By Where We Are Lead Artist, Callum Younger
As the colours, warmth and scents of spring begin to populate our sessions, we are reminded of the changes made to our project throughout winter.
We ended January saying farewell to the inspirational Kirstin and Claire through two huge community-centred Baby Raves. Sensory delights of UV tents, nineties tunes and paint throwing that truly encapsulated the spirit, and creativity brought to the project over the last 9 months.
The projects continuation into spring was tentative, akin to the first bulbs sprouting from the cold ground. The outdoor focus was adapted, feeling the coldest months harder than before, we sought shelter and found new spaces in which to inhabit on our weekly explorative and creative play.
Though the roster of creative leads changed, the core aspects of our project did not waiver. Facilitating a creative space for both the adults and wee ones remained the deep rooted ethos of the team. Anna injected the project with such vibrant enthusiasm, ensuring that each session was sure to better, brighter and more fun than the last. Roz’s eye for visual beauty and ear for every participant expanded the atmosphere of non-judgemental caring attentiveness built throughout each week. Our team were focused on building sessions that transported both child and inner-child to new horizons, tactile designs and sensory landscapes. Holding the space for each family to build upon their relationships through play.
“It is in the space between inner and outer world, which is also the space between people–the transitional space–that intimate relationships and creativity occur.” (Winnicott 1958)
Our project has been lucky enough to be granted something most special, time. More time than previously accounted for and with that there is a wealth of subtle dynamics that have emerged through the interplay of our communities.
On a brisk spring afternoon, under the canopy of old beech trees a new dynamic emerged between father and son. Until this new season, their individual styles of play had always appeared to be close in proximity but independent of each other. When this afternoon brought a mini drum kit, the pair shared in drumming together for most of the session. Filling the park with grooves in unison and polyrhythms (4:3 is a favourite of this particular wee one) they were reacting to each others playfulness that captivated all in the near surroundings. This attunement to one another is important not only for the wee ones sensorimotor and perceptual development, but in terms of their developing further social skills.

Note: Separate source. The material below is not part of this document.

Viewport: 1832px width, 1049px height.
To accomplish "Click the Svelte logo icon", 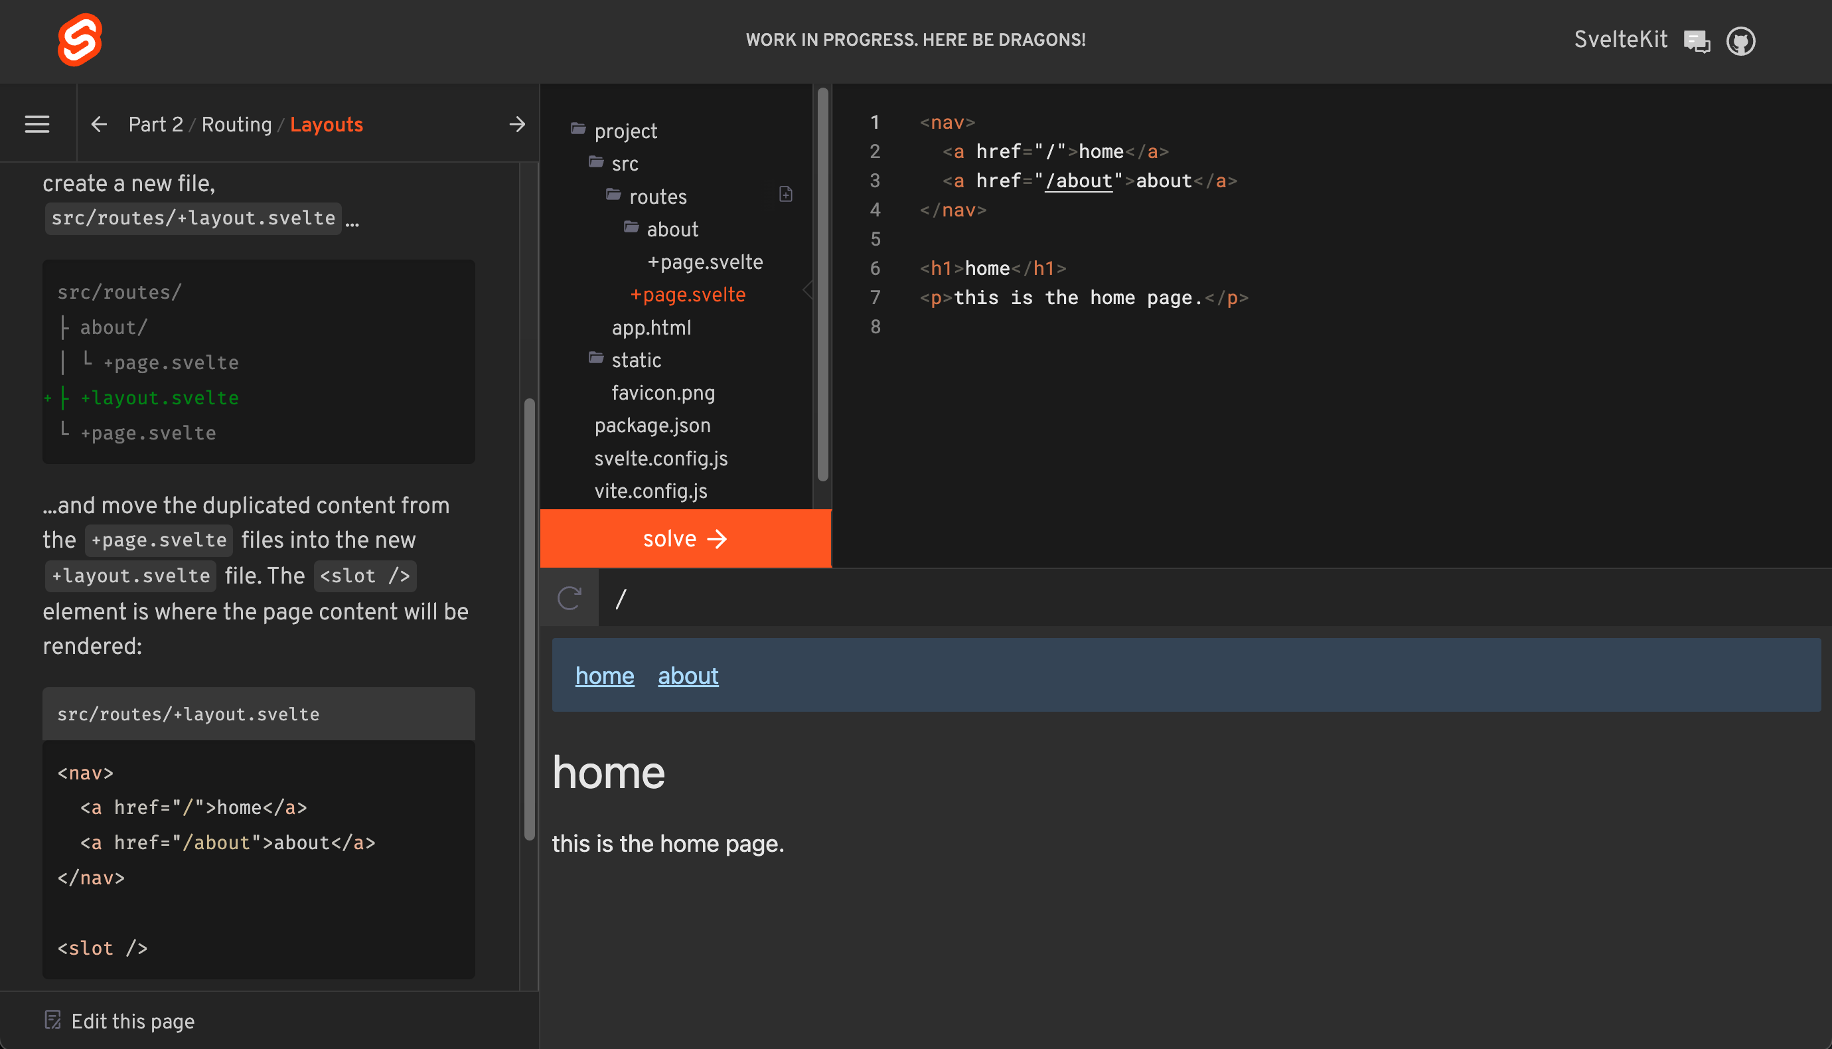I will coord(79,40).
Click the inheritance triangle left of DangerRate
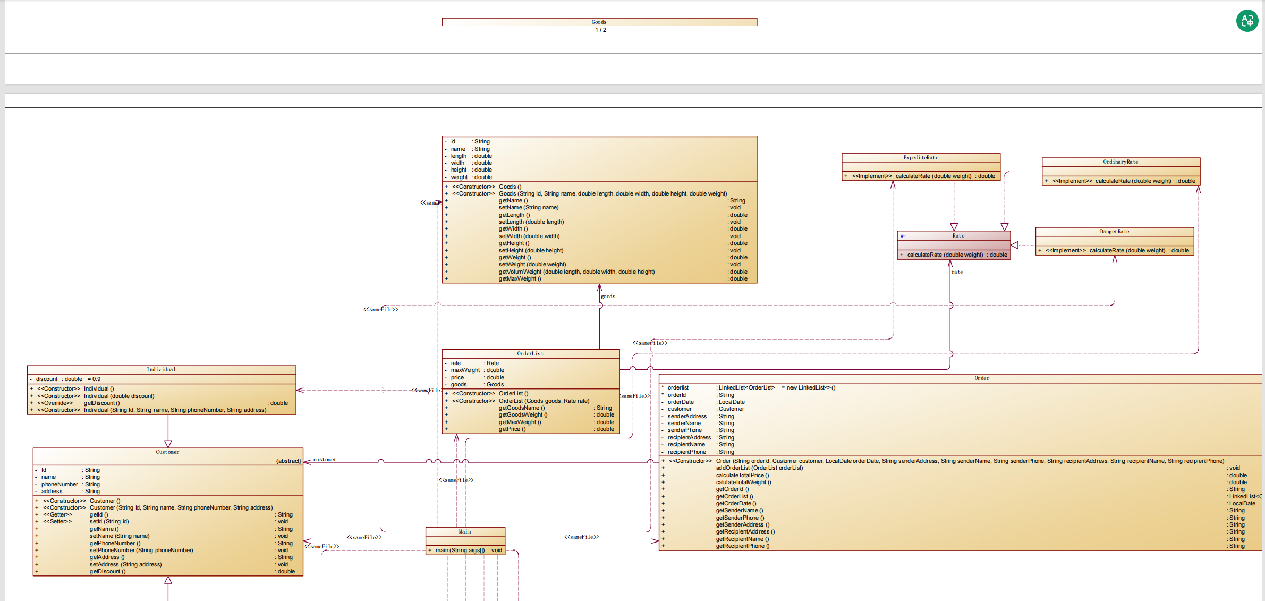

“Young infants are sensitive to timing, rhythm, and meter, which helps them to organize inputs such as speech and music into hierarchical meaningful structures, and to enhance processing of auditory streams that unfold over time by using the regularities of rhythms to predict when important upcoming information will occur…” (Trainor & Marsh-Rollo 2019)
The wee one has since been much more curious of their peers. Offering drumsticks or dinosaurs to others, playing more games with his family and actively exploring the session surroundings in a way we did not see a few months ago. Although both father and son developed and acquired skills drumming independently throughout the sessions last year, it is the attuned attentiveness to each others play that has seen a distilling of confidence in both.
With each session, we all share more in the communal aspects of observing, playing and learning from one another. Our time is spent creatively exploring and establishing relationships through play. It is such a privilege to be part of this community and bare witness to its growth and change in this new year.